OPEN OR CLOSED
The Decision You Didn't Know You Were Making
And why every option comes with a cost
Right now, publishers are making one of the most important decisions about their future — without realising they're making it.
And in doing so, they're deciding what the rest of us get to see — and what we don't.
It's not happening in strategy meetings. Not in boardrooms. It's happening in files most people have never heard of: robots.txt, ai.txt, llms.txt, JSON-LD.
I've worked with publishers for a long time. And like most people in this industry, I've watched the traffic change. It didn't disappear — people didn't stop being curious about the world. But it went somewhere else. To AI. People started asking questions and getting answers directly, without ever arriving at a publisher's website.
I wanted to understand what that means in practice. How do you become the answer? What does it take? And what are publishers around the world actually doing about this right now?
So over the last four months I've been doing the research — looking at close to 5,000 publisher domains across 99 countries, analysing whether they have AI policies, how they're configured, whether their doors are open or closed to AI systems, and whether any of it looks like a deliberate choice or just a default nobody has revisited.
What I found was interesting. And a little uncomfortable.
—
For a long time, the game was clear. You Googled. As a publisher, if you were on page one, you were in good shape. It was hard to get there — complicated, competitive — but to a certain degree you could understand it. You could see where you stood. You could look at your analytics and watch the traffic move.
There is no page one anymore.
There is just the answer.
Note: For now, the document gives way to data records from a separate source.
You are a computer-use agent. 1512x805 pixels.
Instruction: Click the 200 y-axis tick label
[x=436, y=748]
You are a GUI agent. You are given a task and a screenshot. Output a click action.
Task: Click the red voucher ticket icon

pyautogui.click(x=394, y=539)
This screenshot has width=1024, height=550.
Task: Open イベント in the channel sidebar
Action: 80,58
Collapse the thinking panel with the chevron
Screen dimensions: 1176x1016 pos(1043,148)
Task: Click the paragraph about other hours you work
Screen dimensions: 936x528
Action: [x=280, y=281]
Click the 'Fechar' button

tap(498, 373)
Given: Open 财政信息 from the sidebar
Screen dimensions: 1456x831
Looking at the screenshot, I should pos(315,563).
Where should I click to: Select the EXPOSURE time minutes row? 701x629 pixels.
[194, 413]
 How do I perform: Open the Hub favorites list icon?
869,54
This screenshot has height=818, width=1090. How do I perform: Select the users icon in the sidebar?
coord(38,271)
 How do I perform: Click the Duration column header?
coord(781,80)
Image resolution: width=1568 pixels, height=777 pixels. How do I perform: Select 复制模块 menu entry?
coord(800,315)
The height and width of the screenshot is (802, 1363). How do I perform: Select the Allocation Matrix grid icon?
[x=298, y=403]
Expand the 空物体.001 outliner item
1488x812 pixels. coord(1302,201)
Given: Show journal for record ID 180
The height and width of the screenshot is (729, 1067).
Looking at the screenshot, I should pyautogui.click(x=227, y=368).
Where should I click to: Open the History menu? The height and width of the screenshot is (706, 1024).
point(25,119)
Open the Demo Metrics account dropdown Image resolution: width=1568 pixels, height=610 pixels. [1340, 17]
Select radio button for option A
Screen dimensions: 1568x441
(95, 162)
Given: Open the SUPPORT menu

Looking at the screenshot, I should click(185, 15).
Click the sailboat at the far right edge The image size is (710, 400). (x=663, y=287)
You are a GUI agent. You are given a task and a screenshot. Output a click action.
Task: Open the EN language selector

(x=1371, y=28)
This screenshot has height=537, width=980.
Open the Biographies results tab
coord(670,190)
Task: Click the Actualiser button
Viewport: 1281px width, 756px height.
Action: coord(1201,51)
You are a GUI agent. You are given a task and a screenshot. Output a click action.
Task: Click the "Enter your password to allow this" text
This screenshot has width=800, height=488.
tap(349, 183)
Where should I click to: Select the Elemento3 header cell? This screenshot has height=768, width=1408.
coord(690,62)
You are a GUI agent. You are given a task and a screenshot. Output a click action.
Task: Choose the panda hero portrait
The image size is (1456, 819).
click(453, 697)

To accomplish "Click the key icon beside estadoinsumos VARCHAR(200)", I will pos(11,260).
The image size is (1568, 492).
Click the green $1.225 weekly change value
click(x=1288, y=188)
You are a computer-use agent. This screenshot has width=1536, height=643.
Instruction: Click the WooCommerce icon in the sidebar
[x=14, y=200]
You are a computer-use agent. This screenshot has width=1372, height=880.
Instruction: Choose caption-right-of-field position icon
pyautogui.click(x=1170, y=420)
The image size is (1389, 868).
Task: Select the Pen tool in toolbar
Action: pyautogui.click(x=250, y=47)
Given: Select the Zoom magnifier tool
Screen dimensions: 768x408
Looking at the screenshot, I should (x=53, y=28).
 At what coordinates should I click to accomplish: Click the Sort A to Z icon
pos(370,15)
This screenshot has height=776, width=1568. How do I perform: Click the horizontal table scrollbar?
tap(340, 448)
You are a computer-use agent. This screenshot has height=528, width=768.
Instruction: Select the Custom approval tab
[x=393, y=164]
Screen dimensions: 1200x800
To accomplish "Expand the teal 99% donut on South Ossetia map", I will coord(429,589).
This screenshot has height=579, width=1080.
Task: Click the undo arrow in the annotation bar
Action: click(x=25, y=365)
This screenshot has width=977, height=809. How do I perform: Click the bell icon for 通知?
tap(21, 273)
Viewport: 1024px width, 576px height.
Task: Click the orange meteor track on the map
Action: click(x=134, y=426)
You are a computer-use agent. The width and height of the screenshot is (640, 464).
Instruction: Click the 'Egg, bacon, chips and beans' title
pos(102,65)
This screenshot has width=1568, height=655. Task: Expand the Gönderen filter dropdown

When someone asks an AI assistant about your coverage area — your city, your beat, the topic you've spent years building expertise on — you don't know if you're mentioned. You get no notification. You see no analytics. Either you're in the answer or you're not.
The rules exist. They're just invisible to most people working in publishing right now.
But this pattern — the shape of it — we've seen it before. With music, with books, with restaurants. Whether it was Spotify or Amazon or Just Eat. Whether it was Netflix and Blockbuster, or Fujifilm and Kodak. Every time, a platform emerged that was genuinely better for the audience — easier, faster, everything in one place. And every time, the creators who had built their value on a direct relationship with their audience found that relationship had quietly moved somewhere else.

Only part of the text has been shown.